__DATA EXCERPTS__:
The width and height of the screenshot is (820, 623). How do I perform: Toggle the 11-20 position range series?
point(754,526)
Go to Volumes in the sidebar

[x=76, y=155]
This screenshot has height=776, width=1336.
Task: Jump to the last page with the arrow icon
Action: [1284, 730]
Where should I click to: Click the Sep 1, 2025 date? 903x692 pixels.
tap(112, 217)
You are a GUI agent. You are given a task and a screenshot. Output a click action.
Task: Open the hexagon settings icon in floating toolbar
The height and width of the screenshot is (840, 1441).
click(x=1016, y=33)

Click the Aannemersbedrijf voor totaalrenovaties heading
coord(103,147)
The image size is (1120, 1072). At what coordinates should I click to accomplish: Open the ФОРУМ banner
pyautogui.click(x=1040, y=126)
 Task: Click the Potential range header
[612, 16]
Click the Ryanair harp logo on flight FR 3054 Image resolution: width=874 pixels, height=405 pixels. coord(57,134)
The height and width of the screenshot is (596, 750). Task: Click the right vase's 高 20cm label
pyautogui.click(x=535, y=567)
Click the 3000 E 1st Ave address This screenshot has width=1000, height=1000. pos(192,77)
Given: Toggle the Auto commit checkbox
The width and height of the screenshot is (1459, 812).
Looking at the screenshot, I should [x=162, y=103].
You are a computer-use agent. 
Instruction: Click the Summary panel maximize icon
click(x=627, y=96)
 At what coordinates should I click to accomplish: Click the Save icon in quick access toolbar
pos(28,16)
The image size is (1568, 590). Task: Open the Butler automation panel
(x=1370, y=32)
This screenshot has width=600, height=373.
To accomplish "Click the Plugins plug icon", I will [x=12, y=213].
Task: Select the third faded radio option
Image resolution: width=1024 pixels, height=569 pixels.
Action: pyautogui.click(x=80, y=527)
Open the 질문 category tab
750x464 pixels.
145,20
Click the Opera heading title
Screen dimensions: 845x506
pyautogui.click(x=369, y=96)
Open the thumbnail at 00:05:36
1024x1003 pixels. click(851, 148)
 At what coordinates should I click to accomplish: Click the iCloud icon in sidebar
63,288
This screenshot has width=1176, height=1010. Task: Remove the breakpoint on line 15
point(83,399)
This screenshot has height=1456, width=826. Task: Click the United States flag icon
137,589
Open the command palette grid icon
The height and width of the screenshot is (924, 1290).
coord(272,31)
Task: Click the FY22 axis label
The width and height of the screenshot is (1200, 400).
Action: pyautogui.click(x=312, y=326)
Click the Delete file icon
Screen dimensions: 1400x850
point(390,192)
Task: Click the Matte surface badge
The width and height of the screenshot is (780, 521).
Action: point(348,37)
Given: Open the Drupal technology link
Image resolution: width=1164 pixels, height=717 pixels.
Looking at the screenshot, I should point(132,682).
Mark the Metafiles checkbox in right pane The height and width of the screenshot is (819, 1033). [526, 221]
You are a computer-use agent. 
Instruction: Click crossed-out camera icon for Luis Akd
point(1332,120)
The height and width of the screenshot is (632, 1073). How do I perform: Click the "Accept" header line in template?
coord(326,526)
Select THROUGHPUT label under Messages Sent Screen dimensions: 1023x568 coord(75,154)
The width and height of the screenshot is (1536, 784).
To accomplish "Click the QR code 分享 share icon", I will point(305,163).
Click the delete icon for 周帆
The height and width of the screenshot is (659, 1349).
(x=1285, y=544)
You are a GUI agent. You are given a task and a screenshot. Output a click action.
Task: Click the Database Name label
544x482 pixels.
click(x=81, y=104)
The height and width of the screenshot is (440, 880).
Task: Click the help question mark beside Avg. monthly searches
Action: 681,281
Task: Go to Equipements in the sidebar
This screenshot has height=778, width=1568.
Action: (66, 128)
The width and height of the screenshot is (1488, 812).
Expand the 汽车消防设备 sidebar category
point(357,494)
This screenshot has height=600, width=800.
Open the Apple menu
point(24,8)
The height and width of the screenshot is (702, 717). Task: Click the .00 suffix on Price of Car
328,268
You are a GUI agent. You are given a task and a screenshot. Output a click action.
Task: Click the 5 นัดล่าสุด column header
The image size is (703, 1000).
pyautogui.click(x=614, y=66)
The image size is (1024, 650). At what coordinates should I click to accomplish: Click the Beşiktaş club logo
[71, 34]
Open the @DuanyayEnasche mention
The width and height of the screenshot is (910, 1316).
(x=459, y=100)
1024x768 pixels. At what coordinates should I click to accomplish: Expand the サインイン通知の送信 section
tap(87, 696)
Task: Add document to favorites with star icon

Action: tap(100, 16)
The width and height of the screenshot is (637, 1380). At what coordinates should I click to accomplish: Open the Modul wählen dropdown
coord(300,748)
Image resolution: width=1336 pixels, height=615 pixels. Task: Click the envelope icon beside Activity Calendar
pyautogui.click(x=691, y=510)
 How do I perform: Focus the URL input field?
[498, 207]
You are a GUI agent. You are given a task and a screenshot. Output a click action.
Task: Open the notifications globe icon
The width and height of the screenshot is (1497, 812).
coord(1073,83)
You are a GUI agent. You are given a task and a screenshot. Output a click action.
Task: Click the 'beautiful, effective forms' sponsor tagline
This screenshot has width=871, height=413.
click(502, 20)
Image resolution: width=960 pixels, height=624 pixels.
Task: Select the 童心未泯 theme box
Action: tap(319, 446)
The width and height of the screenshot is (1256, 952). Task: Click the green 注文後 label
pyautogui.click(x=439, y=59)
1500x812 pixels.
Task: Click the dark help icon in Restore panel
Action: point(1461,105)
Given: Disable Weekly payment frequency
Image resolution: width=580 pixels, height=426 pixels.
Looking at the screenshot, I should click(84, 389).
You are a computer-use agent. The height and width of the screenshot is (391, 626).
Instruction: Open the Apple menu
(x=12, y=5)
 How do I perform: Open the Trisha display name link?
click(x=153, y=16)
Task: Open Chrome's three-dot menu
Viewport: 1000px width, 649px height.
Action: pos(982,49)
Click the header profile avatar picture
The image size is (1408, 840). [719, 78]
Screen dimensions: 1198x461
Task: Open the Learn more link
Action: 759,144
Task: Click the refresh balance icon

__WHAT TO PRODUCE__:
Repeat every entry above exactly, leaving nothing out.

__ANSWER SECTION__:
The width and height of the screenshot is (820, 623). How do I perform: Toggle the 11-20 position range series?
point(754,526)
Go to Volumes in the sidebar

[x=76, y=155]
This screenshot has height=776, width=1336.
Task: Jump to the last page with the arrow icon
Action: [1284, 730]
Where should I click to: Click the Sep 1, 2025 date? 903x692 pixels.
tap(112, 217)
You are a GUI agent. You are given a task and a screenshot. Output a click action.
Task: Open the hexagon settings icon in floating toolbar
The height and width of the screenshot is (840, 1441).
click(x=1016, y=33)

Click the Aannemersbedrijf voor totaalrenovaties heading
coord(103,147)
The image size is (1120, 1072). At what coordinates should I click to accomplish: Open the ФОРУМ banner
pyautogui.click(x=1040, y=126)
 Task: Click the Potential range header
[612, 16]
Click the Ryanair harp logo on flight FR 3054 Image resolution: width=874 pixels, height=405 pixels. coord(57,134)
The height and width of the screenshot is (596, 750). Task: Click the right vase's 高 20cm label
pyautogui.click(x=535, y=567)
Click the 3000 E 1st Ave address This screenshot has width=1000, height=1000. pos(192,77)
Given: Toggle the Auto commit checkbox
The width and height of the screenshot is (1459, 812).
Looking at the screenshot, I should [x=162, y=103].
You are a computer-use agent. 
Instruction: Click the Summary panel maximize icon
click(x=627, y=96)
 At what coordinates should I click to accomplish: Click the Save icon in quick access toolbar
pos(28,16)
The image size is (1568, 590). Task: Open the Butler automation panel
(x=1370, y=32)
This screenshot has width=600, height=373.
To accomplish "Click the Plugins plug icon", I will [x=12, y=213].
Task: Select the third faded radio option
Image resolution: width=1024 pixels, height=569 pixels.
Action: pyautogui.click(x=80, y=527)
Open the 질문 category tab
750x464 pixels.
145,20
Click the Opera heading title
Screen dimensions: 845x506
pyautogui.click(x=369, y=96)
Open the thumbnail at 00:05:36
1024x1003 pixels. click(851, 148)
 At what coordinates should I click to accomplish: Click the iCloud icon in sidebar
63,288
This screenshot has width=1176, height=1010. Task: Remove the breakpoint on line 15
point(83,399)
This screenshot has height=1456, width=826. Task: Click the United States flag icon
137,589
Open the command palette grid icon
The height and width of the screenshot is (924, 1290).
coord(272,31)
Task: Click the FY22 axis label
The width and height of the screenshot is (1200, 400).
Action: pyautogui.click(x=312, y=326)
Click the Delete file icon
Screen dimensions: 1400x850
point(390,192)
Task: Click the Matte surface badge
The width and height of the screenshot is (780, 521).
Action: point(348,37)
Given: Open the Drupal technology link
Image resolution: width=1164 pixels, height=717 pixels.
Looking at the screenshot, I should point(132,682).
Mark the Metafiles checkbox in right pane The height and width of the screenshot is (819, 1033). [526, 221]
You are a computer-use agent. 
Instruction: Click crossed-out camera icon for Luis Akd
point(1332,120)
The height and width of the screenshot is (632, 1073). How do I perform: Click the "Accept" header line in template?
coord(326,526)
Select THROUGHPUT label under Messages Sent Screen dimensions: 1023x568 coord(75,154)
The width and height of the screenshot is (1536, 784).
To accomplish "Click the QR code 分享 share icon", I will point(305,163).
Click the delete icon for 周帆
The height and width of the screenshot is (659, 1349).
(x=1285, y=544)
You are a GUI agent. You are given a task and a screenshot. Output a click action.
Task: Click the Database Name label
544x482 pixels.
click(x=81, y=104)
The height and width of the screenshot is (440, 880).
Task: Click the help question mark beside Avg. monthly searches
Action: 681,281
Task: Go to Equipements in the sidebar
This screenshot has height=778, width=1568.
Action: (66, 128)
The width and height of the screenshot is (1488, 812).
Expand the 汽车消防设备 sidebar category
point(357,494)
This screenshot has height=600, width=800.
Open the Apple menu
point(24,8)
The height and width of the screenshot is (702, 717). Task: Click the .00 suffix on Price of Car
328,268
You are a GUI agent. You are given a task and a screenshot. Output a click action.
Task: Click the 5 นัดล่าสุด column header
The image size is (703, 1000).
pyautogui.click(x=614, y=66)
The image size is (1024, 650). At what coordinates should I click to accomplish: Click the Beşiktaş club logo
[71, 34]
Open the @DuanyayEnasche mention
The width and height of the screenshot is (910, 1316).
(x=459, y=100)
1024x768 pixels. At what coordinates should I click to accomplish: Expand the サインイン通知の送信 section
tap(87, 696)
Task: Add document to favorites with star icon

Action: tap(100, 16)
The width and height of the screenshot is (637, 1380). At what coordinates should I click to accomplish: Open the Modul wählen dropdown
coord(300,748)
Image resolution: width=1336 pixels, height=615 pixels. Task: Click the envelope icon beside Activity Calendar
pyautogui.click(x=691, y=510)
 How do I perform: Focus the URL input field?
[498, 207]
You are a GUI agent. You are given a task and a screenshot. Output a click action.
Task: Open the notifications globe icon
The width and height of the screenshot is (1497, 812).
coord(1073,83)
You are a GUI agent. You are given a task and a screenshot. Output a click action.
Task: Click the 'beautiful, effective forms' sponsor tagline
This screenshot has width=871, height=413.
click(502, 20)
Image resolution: width=960 pixels, height=624 pixels.
Task: Select the 童心未泯 theme box
Action: tap(319, 446)
The width and height of the screenshot is (1256, 952). Task: Click the green 注文後 label
pyautogui.click(x=439, y=59)
1500x812 pixels.
Task: Click the dark help icon in Restore panel
Action: point(1461,105)
Given: Disable Weekly payment frequency
Image resolution: width=580 pixels, height=426 pixels.
Looking at the screenshot, I should click(84, 389).
You are a computer-use agent. The height and width of the screenshot is (391, 626).
Instruction: Open the Apple menu
(x=12, y=5)
 How do I perform: Open the Trisha display name link?
click(x=153, y=16)
Task: Open Chrome's three-dot menu
Viewport: 1000px width, 649px height.
Action: pos(982,49)
Click the header profile avatar picture
The image size is (1408, 840). [719, 78]
Screen dimensions: 1198x461
Task: Open the Learn more link
Action: 759,144
Task: Click the refresh balance icon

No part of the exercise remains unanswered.